On February 19, 2013, the Supreme Court decided Chafin v. Chafin, holding that an appeal in a case under the Hague Convention on the Civil Aspects of International Child Abduction does not become moot merely because the child has been returned. The Supreme Court noted that many of these cases are taking two years to resolve even though the Hague Convention requires a prompt return of children. Respondents may seek to buy time in some cases, but ultimately might be hit with awards of mandatory attorneys fees against them that grow dramatically during delays.
In Chafin, the Court concluded:
Importantly, whether at the district or appellate court level, courts can and should take steps to decide these cases as expeditiously as possible, for the sake of the children who find themselves in such an unfortunate situation. Many courts already do so. See Federal Judicial Center, J. Garbolino, The 1980 Hague Convention on the Civil Aspects of International Child Abduction: A Guide for Judges 116, n. 435 (2012) (listing courts that expedite appeals). Cases in American courts often take over two years from filing to resolution; for a six-year-old such as E. C., that is one-third of her lifetime. Expedition will help minimize the extent to which uncertainty adds to the challenges confronting both parents and child.

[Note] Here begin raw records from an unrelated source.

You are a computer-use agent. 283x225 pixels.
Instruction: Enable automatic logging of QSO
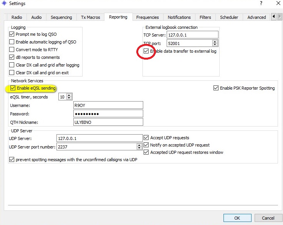[x=12, y=42]
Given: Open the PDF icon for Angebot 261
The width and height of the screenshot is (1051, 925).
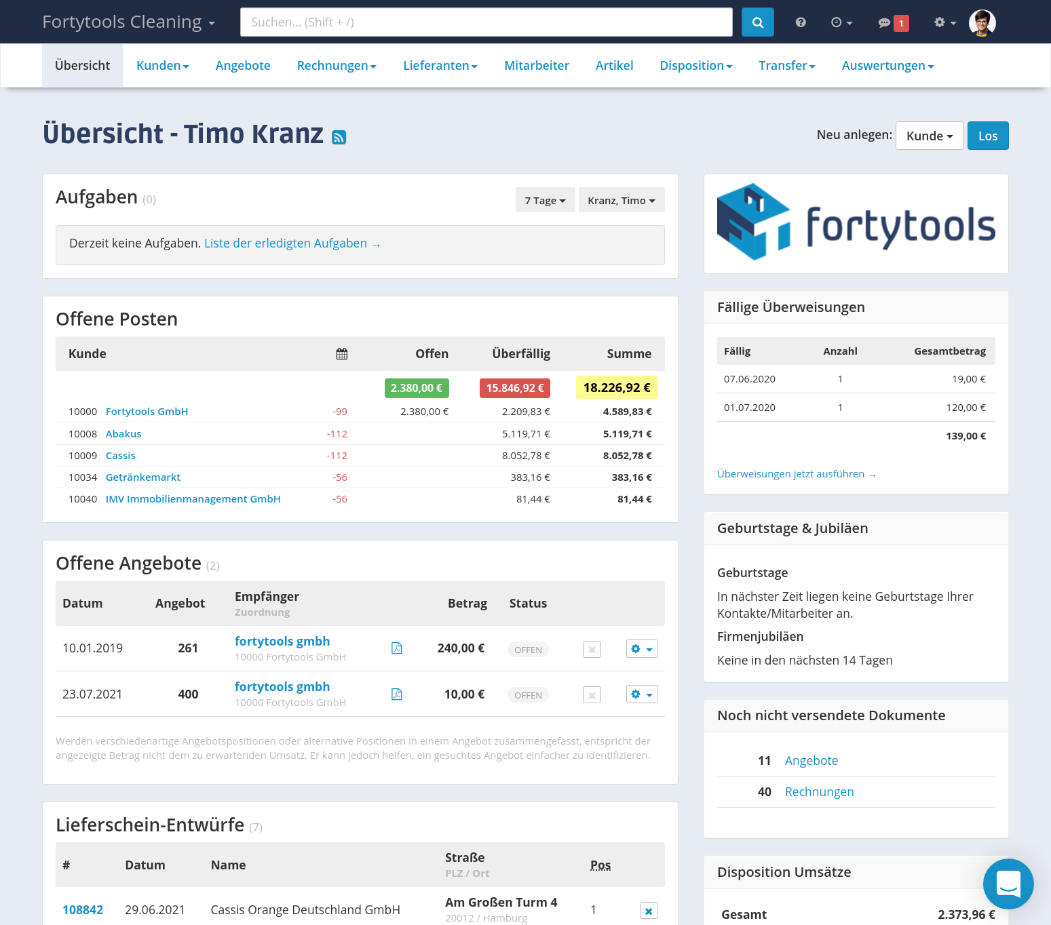Looking at the screenshot, I should (396, 648).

The Hague Convention and federal law help left-behind parents recover children from the United States in part by mandating an award of fees and costs incurred pursuing the return of the children unless deemed “clearly inappropriate.” Those fees and costs can add up, particularly when multiple forums are involved. In Chafin, the majority opinion explained “courts ordering children returned generally must require defendants to pay various expenses incurred by plaintiffs, including court costs, legal fees, and transportation costs associated with the return of the children”.
The more the forums, the greater the award of attorneys fees and recovery costs respondents may risk. A recent Hague Convention lawsuit alleged a wrongful retention of a girl in Massachusetts by her father, godmother, and Children’s Hospital Boston, where the child had been admitted after taking certain medicine belonging to her godmother. The father and godmother initially convinced a probate court to appoint the godmother as a temporary guardian on an ex parte basis. The probate court also appointed a lawyer to represent the child, and that lawyer quickly chose to work with the godmother’s and father’s counsel, without even interviewing the mother. Spinning the girl’s condition, lawyers convinced a federal trial court to dismiss the case on the pleadings. Do these sorts of apparent irregularities result in part from inherent prejudices against foreigners? Perhaps, but those and other irregularities were effectively cured through an expedited federal appeal and subsequent bench trial. See Felder v Wetzel, 696 F.3d 92 (2012). After six months, finally the young girl was heard from directly instead of only indirectly through the father’s and godmother’s lawyers, and the girl asked to go home to Switzerland. The matter was resolved near the end of a trial by way of a settlement agreement and stipulation entered as an Order of the United States District Court for the District of Massachusetts calling for the child’s return to the mother’s custody in Switzerland and a $175,000 payment from the father to the mother to cover a portion of her attorneys fees and costs incurred in pursuing the Hague Convention action.
A lesson from this recent case is clear: taking non-meritorious legal positions in multiple forums can buy some time, particularly with busy family courts pressed with other business, but ultimately doing so may cost a litigant significant money because of the additional attorneys fees and costs incurred after an appeal and full Hague Convention proceedings. In other words, buying time can be expensive.